Asaf Somekh, vice president of strategic alliances at high-performance grid backbone and switch manufacturer Voltaire, says financial services customers must still make technology investments to grow their core businesses, regardless of the economic landscape.
"We’ve seen an impact on our financial services customers, certainly, especially after the huge losses in September and October. But after the dust settled, we see our customers still investing in their core trading business, and surviving because they remain more competitive," he says.
Speed is what helps customers remain competitive, says Somekh. The faster trades happen, the less risk is incurred and costs are lowered. One customer in particular, Somekh says, has leveraged Voltaire’s InfiniBand standard in the development of automated "robot traders" that perform analysis on identical securities traded on many different markets.
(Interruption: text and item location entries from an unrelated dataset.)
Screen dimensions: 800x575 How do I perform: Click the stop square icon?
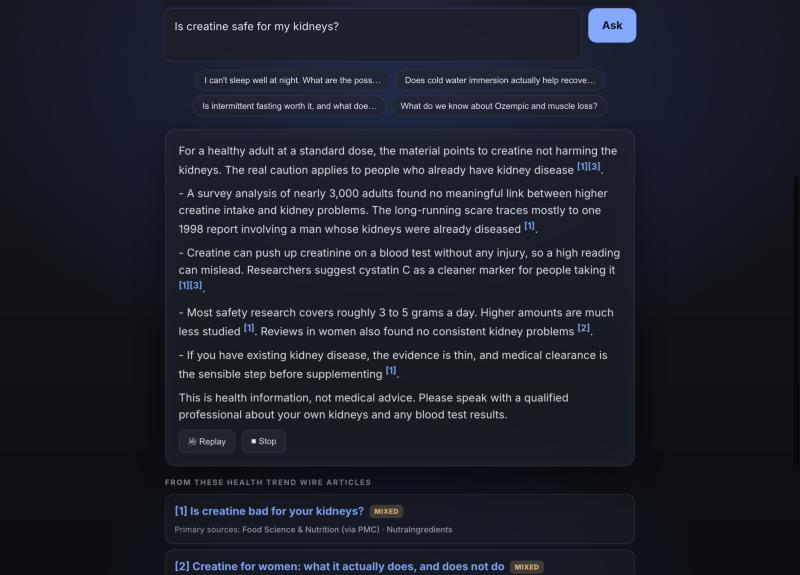[254, 441]

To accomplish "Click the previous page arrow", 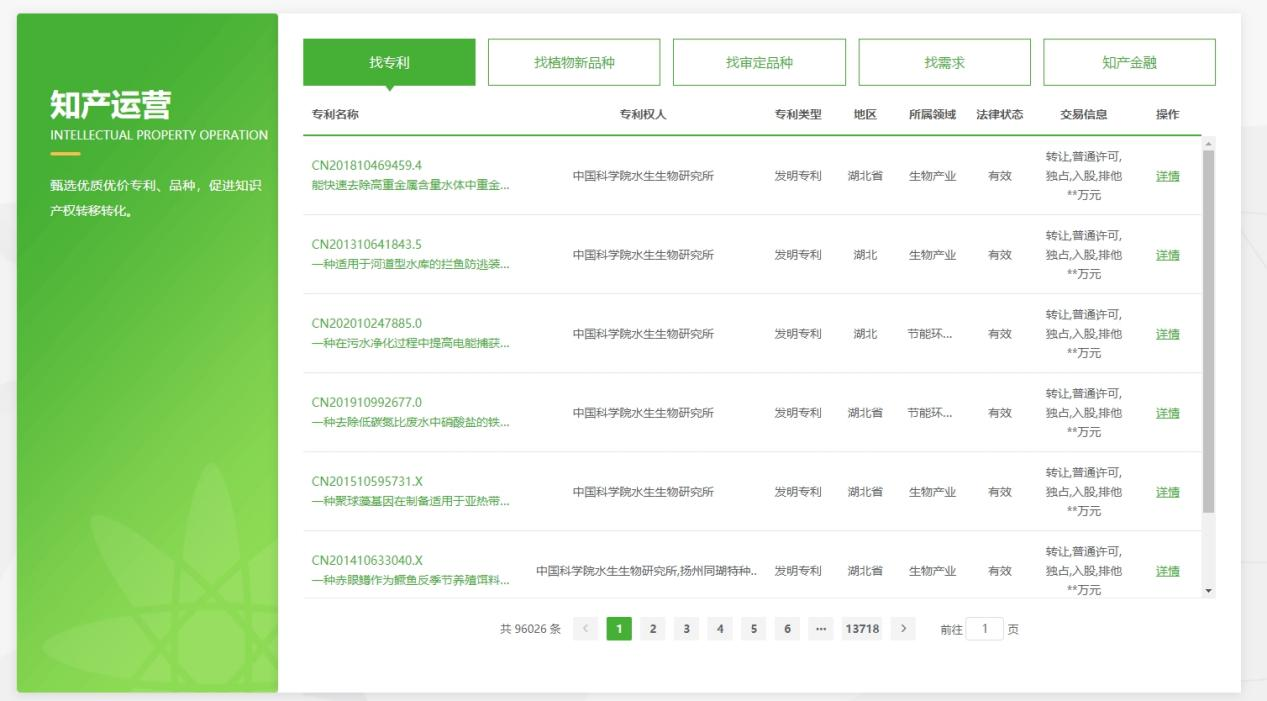I will [583, 629].
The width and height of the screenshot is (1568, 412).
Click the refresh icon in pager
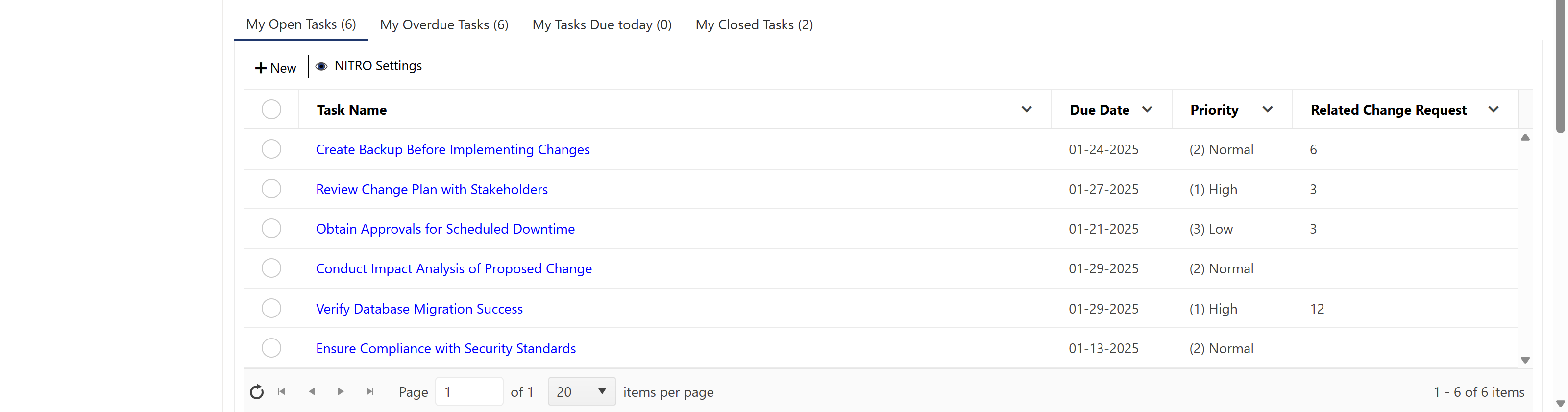tap(257, 392)
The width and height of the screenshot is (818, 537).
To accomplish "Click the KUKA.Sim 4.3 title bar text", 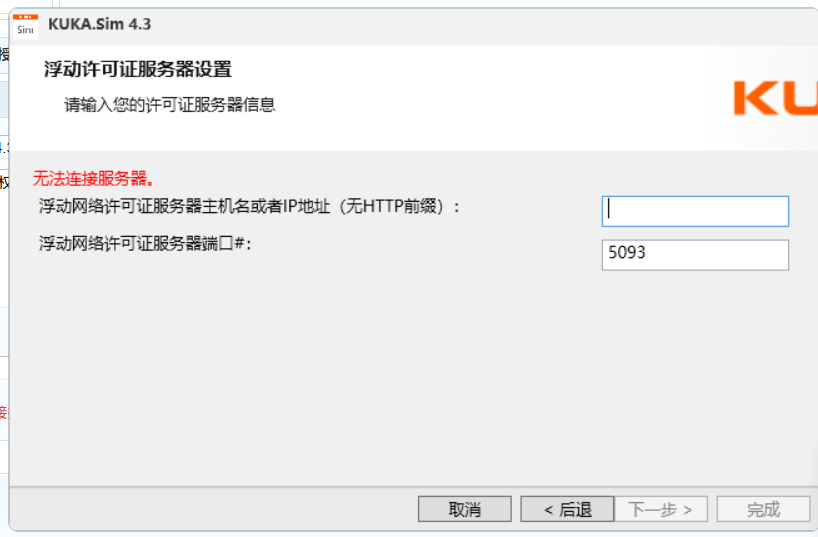I will 100,25.
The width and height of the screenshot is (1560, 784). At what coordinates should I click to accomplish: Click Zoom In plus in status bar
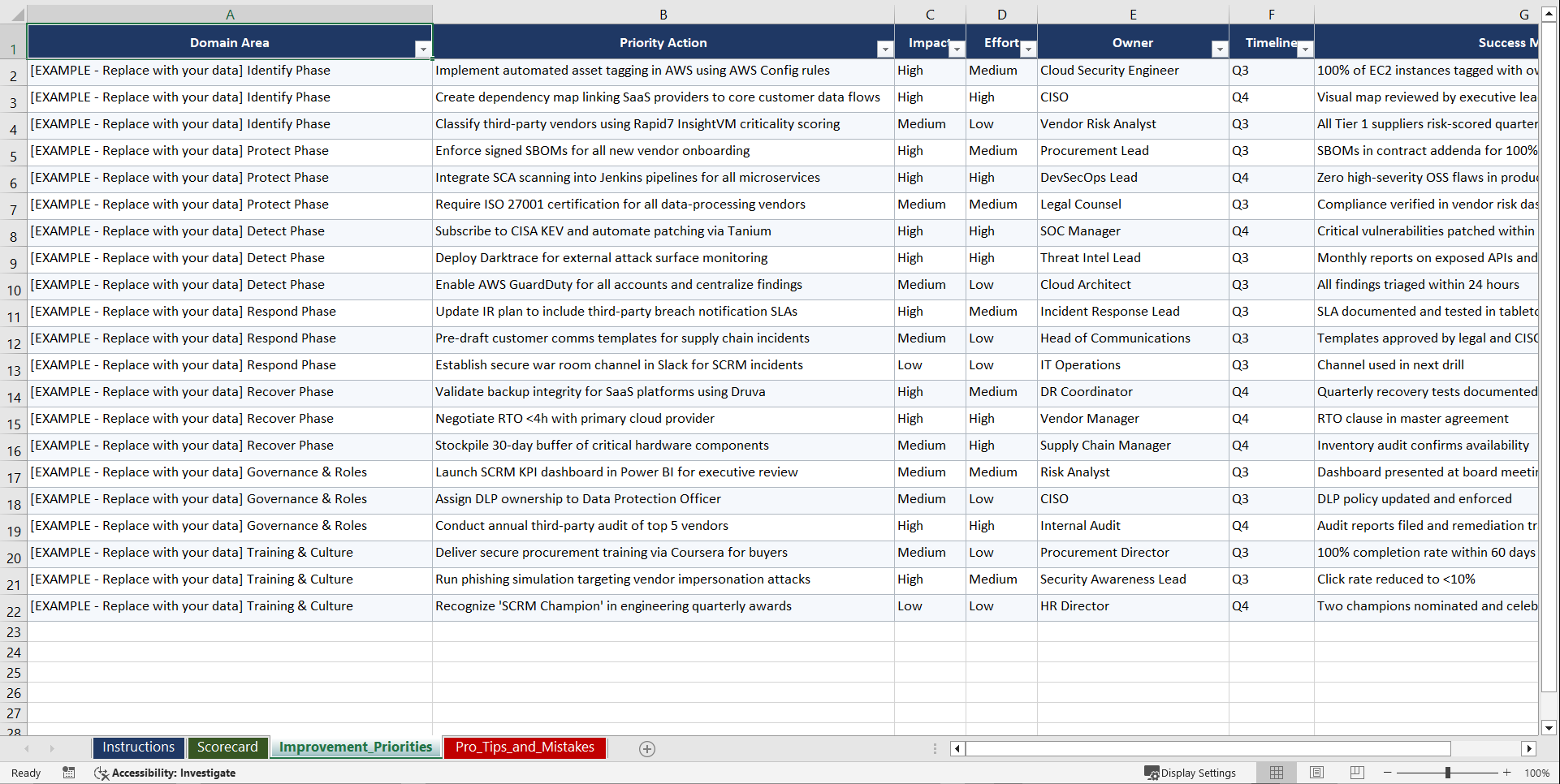click(x=1507, y=773)
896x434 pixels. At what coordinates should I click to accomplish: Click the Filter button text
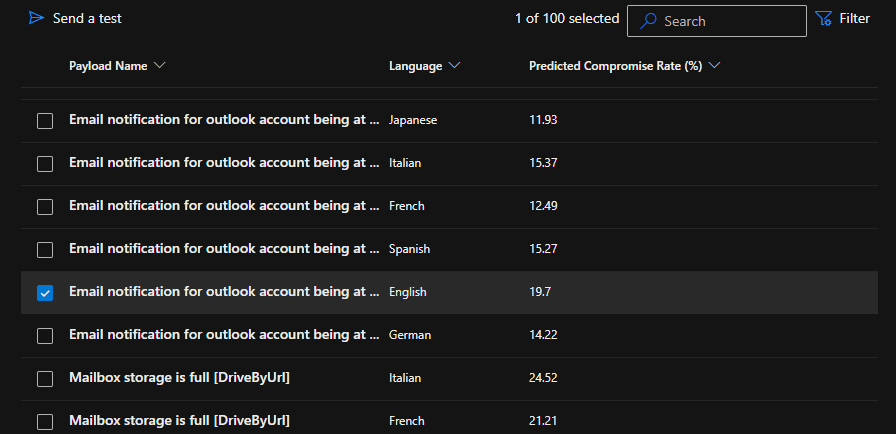point(854,18)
"For this customer, the times when the market is volatile is when they make the most money," Somekh says. "At the moment, they’re buying solutions by the rack, setting them up near stock exchanges, and from the moment they start running these systems they’re making money," he says.
Another area Voltaire is targeting is high-performance computing (HPC). Somekh says traditionally, HPC was reserved for the government and educational sector; research institutes, for example. But about three years ago, Voltaire noticed the technology was making inroads into R&D-intensive industries like oil and gas, and that the financial services market was also taking advantage.
HPC accounted for about 10 percent of the overall server market back in 2003, says Somekh, but has doubled its share to about 20 percent now, sources say. Voltaire is capitalizing on that expansion by announcing compatibility with WinOFversion 2.0.
Using Voltaire WinOF 2.0, virtually any Windows-based server application including Microsoft Windows HPC Server 2008 and other Windows operating systems can seamlessly use InfiniBand and heighten performance. The Voltaire WinOF 2.0 distribution includes software for database clustering, high performance computing, communications, and storage applications, according to Somekh.
Heavily Windows-based industries including financial services, manufacturing, academia, aerospace and life sciences will benefit from the improvements in application performance, Somekh says.
"Microsoft saw an opportunity here, since most HPC was previously Linux-based, to target the commercial HPC space. We believe we’ll see more customers getting into the space and moving away from Linux since the Microsoft platform will be more manageable and simpler," he says.